Russia-China cybercriminal collaboration could “destabilize” international order

In a riff on the “Field of Dreams” theme, Russian cybercriminals continue to court their Chinese counterparts in hopes of forming mutually beneficial avenues of collaboration and are finding the Chinese to be a tough date. The latest peek into this engagement of Russia-China “frenemies” comes to us from Cybersixgill and its The Bear and The Dragon analysis of the two communities.

Russian cybercriminals motivated by money, Chinese by knowledge

The Cybersixgill findings have the two cybercriminal communities colliding and attempting to form what appears to be a “fledgling alliance.” This is a step above where the situation stood in November 2021, when Flashpoint Intelligence connected the dots between Chinese and Russian threat actors.

Both analyses have arrived at the same conclusion: Russian cybercriminals are driving the engagement and courting of Chinese cybercriminals in hopes of engaging in criminal collaboration. The landscapes of Russia and China are different: The Cybersixgill analysis characterizes the Russian criminal entities to be motivated by money, with their Chinese counterparts focused on establishing “powerful and sophisticated Chinese hacking collective.”

Delilah Schwartz, cyber geopolitics and extremism expert for Cybersixgill, said, “Given Russian-speaking cybercriminals’ sophistication and their constantly evolving modus operandi, the transfer of this knowledge to Chinese threat actors is especially concerning. Should this Russian and Chinese alliance continue, a devastating new non-state cyber superpower may emerge, unchecked by diplomatic concerns or fears of destabilizing the international order.”

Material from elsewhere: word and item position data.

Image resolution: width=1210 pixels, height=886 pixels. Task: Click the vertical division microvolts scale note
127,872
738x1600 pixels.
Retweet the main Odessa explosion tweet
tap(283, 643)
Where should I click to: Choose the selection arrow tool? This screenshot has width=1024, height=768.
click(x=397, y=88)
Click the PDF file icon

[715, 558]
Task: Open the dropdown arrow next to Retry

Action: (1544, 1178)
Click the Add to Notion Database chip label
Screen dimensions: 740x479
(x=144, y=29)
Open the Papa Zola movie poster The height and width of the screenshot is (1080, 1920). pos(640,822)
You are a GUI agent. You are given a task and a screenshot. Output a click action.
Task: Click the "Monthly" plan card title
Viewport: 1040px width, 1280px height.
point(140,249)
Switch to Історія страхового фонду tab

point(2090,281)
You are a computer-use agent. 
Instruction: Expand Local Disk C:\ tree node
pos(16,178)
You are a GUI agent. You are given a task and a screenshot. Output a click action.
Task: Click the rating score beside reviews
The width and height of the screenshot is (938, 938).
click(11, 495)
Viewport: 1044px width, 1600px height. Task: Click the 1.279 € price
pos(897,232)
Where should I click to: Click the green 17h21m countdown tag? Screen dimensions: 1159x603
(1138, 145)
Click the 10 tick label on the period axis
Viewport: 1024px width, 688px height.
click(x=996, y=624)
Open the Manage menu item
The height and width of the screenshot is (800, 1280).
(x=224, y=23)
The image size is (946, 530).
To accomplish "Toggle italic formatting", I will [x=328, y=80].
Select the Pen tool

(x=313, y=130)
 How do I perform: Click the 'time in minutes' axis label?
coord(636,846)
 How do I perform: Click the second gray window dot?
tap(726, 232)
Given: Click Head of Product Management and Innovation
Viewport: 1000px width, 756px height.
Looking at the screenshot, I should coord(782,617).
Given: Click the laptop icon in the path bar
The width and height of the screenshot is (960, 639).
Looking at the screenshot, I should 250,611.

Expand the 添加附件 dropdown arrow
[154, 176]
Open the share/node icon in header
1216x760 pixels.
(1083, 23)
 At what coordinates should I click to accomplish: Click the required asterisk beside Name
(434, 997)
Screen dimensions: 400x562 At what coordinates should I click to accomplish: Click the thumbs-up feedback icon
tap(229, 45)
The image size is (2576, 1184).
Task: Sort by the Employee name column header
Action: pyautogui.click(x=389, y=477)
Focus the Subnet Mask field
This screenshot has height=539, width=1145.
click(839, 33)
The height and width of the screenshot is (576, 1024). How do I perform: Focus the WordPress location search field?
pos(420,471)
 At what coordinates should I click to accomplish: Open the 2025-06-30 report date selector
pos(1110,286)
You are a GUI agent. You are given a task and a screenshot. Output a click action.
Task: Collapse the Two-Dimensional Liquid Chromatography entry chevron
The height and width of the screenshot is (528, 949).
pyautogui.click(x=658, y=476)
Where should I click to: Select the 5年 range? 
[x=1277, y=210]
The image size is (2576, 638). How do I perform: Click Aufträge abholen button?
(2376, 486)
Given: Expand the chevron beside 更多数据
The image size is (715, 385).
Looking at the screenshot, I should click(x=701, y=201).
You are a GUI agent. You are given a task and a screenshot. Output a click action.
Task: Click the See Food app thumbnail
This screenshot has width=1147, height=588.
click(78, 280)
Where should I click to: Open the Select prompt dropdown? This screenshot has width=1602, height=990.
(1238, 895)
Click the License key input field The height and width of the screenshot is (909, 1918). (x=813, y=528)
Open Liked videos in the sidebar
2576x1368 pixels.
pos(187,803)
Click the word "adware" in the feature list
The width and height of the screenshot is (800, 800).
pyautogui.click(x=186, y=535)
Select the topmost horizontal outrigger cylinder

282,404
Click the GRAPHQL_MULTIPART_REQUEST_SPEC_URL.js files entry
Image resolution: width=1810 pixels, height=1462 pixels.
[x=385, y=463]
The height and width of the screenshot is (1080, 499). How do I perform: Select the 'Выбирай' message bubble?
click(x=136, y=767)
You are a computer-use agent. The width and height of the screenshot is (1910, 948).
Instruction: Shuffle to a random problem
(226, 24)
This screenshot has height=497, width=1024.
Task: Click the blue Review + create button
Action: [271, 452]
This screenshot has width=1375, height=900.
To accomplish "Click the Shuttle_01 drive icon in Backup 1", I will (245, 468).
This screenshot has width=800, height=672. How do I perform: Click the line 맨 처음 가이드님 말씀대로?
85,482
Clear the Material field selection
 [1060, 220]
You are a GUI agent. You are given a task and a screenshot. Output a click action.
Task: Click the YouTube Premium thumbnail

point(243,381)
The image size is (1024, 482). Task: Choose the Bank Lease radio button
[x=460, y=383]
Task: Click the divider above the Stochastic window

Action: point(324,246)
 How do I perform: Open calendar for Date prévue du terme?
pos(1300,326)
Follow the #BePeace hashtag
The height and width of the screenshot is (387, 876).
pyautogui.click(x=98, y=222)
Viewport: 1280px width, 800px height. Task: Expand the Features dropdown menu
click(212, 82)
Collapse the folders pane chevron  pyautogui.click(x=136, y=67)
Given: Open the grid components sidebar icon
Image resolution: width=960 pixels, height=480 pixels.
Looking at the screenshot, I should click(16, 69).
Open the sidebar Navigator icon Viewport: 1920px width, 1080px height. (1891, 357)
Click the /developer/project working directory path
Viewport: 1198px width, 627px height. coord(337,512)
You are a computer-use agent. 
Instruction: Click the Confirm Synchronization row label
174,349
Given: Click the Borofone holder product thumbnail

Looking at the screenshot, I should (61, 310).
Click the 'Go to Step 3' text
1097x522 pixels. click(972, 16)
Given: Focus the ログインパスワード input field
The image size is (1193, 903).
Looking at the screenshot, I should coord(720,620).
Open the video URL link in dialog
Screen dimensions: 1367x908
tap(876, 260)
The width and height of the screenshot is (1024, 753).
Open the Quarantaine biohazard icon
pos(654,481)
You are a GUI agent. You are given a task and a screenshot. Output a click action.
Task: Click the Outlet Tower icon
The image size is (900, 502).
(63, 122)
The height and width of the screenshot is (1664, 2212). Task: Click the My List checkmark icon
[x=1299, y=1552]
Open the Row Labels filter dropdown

Signs of collaboration tempered by geopolitical realities

Russia and China on the nation-state level have an ongoing agreement to not target each other’s entities for intellectual property (which has been ignored by both countries). That said, the two countries remain engaged diplomatically and have declared their relationship to be “a friendship without limits.”

As noted above, China’s cybercriminal interest evolves more toward establishing capability, as the results of their actions are often supporting nation-state intelligence requirements. This is evidenced by the never-ending klaxon calls of federal U.S. law enforcement and national security agencies on how China continues to target “networks holding sensitive intellectual property, economic, political and military information.”

The Russian invasion of Ukraine and the creation of the Ukrainian “cyber army” coupled with the actions of a great many nations across the globe to isolate Russia have changed the current digital landscape slightly. As noted in the Cybersixgill report, the technologically savvy citizens in Russia who found their access to western social networks (Instagram, Facebook, etc.) curtailed have morphed to the use of virtual private networks (VPNs) to access information in the west. The prior collaboration between the United States and Russia, which resulted in Russia disrupting and detaining individuals involved in ransomware attacks against western entities, has dried up. Indeed, there have been instances where Russian criminal entities have found their own members taking action to disrupt the capabilities of their criminal cohort.

In a nutshell, the RAMP (Ransom Anon Market Place) forum in October 2021 evolved into a multilingual environment having successfully added Mandarin, though Russian remains the dominant language, with English as the other linguistic offering. Cybersixgill characterizes it best: “This unique forum has emerged as a dedicated platform for unrestricted, cross-country cybercriminal collaboration and community-building, potentially indicating toward a nascent Russian-Chinese cybercriminal alliance in the face of increasing international efforts to tackle the scourge of ransomware.”

This potential collaboration by criminal entities via the RAMP forum or another avenue of communication does not bode well for enterprise and SMB entities should it ever come to fruition. While every criminal entity has its own skill set and technical capabilities, combining forces could create a bevy of criminal adversaries targeting our networks.

The current geopolitical realities appear to be the governor on the accelerator to collaboration, and as long as the Russian invasion and conflict with Ukraine continue, one may expect Chinese criminal entities to be hesitant to join forces with Russian criminals. The Chinese might yet accept the transference of knowledge from Russian criminals to enhance their own capabilities, but it will be measured and only when in the Chinese interests, according to Cybersixgill.